▸ **GIVEN RECORDS**
##############################

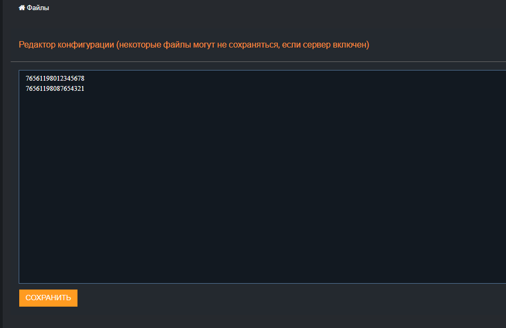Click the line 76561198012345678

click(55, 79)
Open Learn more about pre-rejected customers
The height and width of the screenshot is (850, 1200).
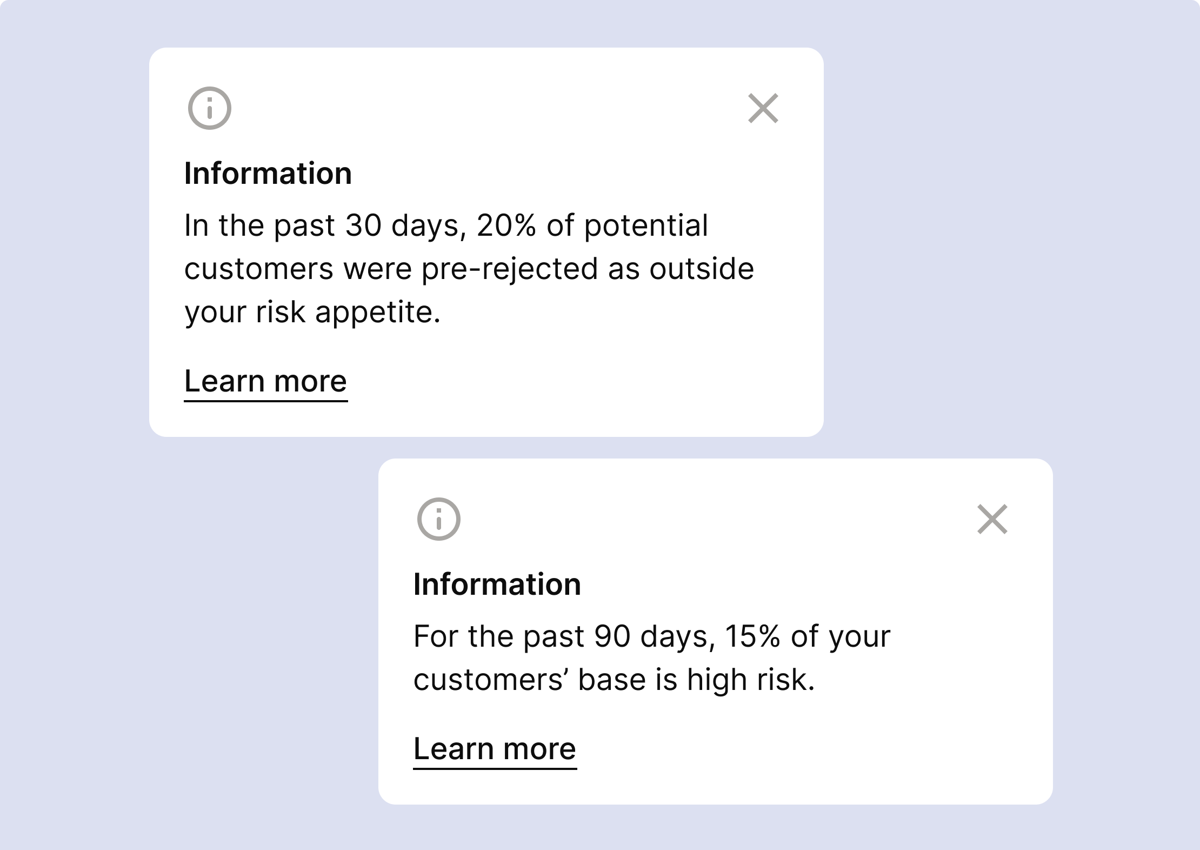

##############################

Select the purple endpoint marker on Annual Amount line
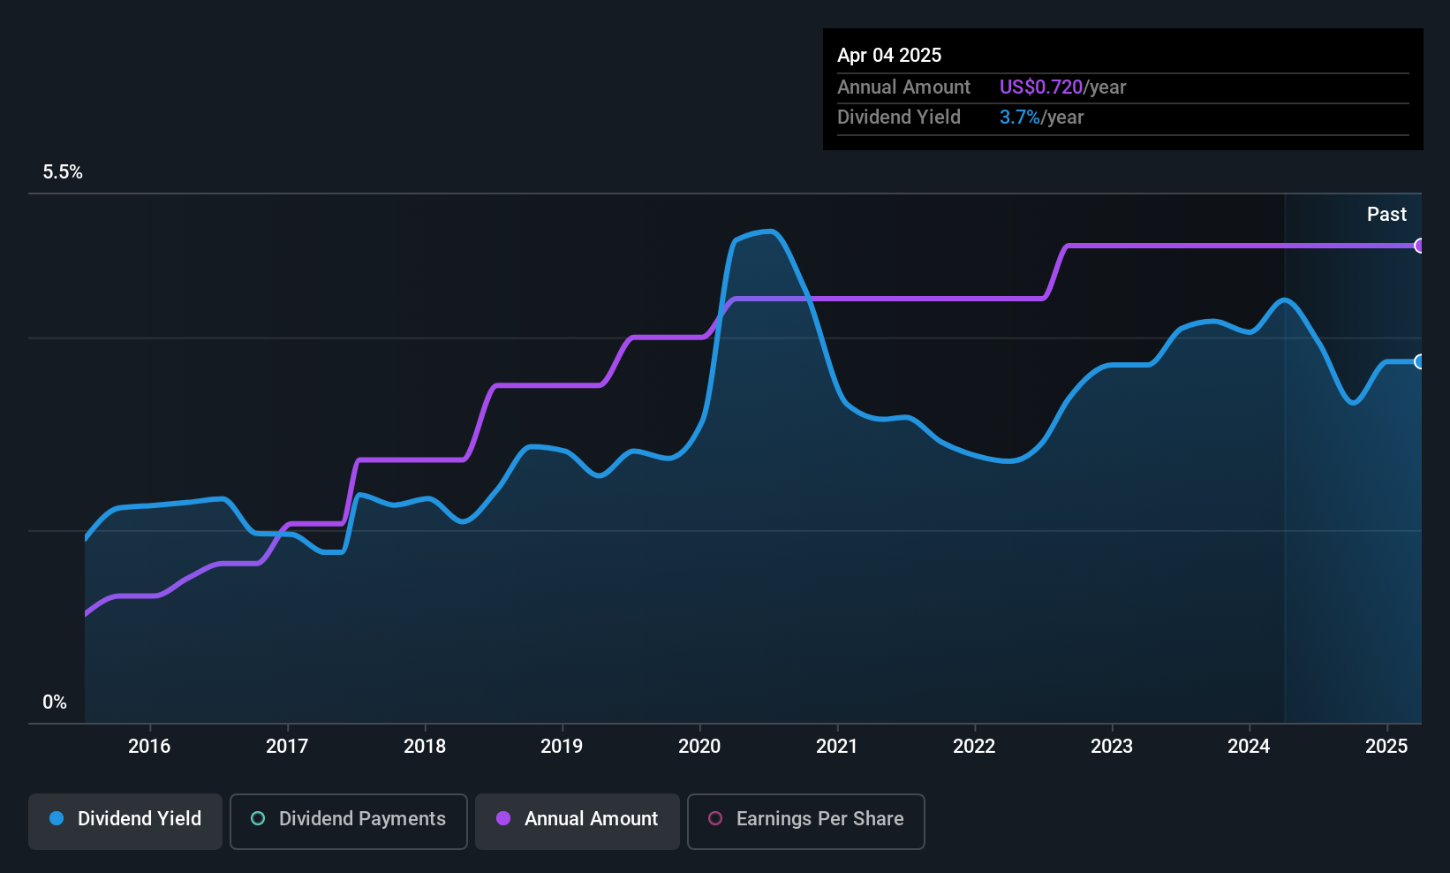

##############################

▸ **WORK TO BE COMPLETED**
Here the output must be the lines above from the line with "Open Learn more about pre-rejected customers" to the line with "The height and", both included, duplicated word for word and nothing else.

▸ **ANSWER**
Open Learn more about pre-rejected customers
The height and width of the screenshot is (850, 1200).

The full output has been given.